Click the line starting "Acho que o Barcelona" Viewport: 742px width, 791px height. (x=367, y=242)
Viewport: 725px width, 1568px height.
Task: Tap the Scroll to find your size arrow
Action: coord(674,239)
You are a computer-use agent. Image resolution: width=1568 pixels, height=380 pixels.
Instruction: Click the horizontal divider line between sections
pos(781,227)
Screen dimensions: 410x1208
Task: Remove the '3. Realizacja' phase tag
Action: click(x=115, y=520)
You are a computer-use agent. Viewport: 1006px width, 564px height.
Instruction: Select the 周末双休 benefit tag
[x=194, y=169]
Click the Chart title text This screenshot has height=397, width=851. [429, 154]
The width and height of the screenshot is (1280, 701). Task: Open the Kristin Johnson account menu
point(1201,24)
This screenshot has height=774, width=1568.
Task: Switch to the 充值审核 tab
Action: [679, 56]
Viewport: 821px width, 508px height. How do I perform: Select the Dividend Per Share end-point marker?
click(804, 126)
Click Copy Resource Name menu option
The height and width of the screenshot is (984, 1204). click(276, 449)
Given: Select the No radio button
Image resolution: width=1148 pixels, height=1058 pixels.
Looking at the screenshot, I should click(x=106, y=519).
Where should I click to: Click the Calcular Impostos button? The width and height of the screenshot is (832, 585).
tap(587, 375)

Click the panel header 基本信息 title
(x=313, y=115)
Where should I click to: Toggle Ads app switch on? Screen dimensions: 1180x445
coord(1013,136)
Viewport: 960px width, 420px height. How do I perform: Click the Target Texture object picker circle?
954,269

Work request: Note each line of the entries that has "computer" in it, and copy those lines.

Answer to this exercise:
You are a computer-use agent. Image resolution: width=1568 pixels, height=380 pixels.
You are a computer-use agent. Viewport: 1006px width, 564px height.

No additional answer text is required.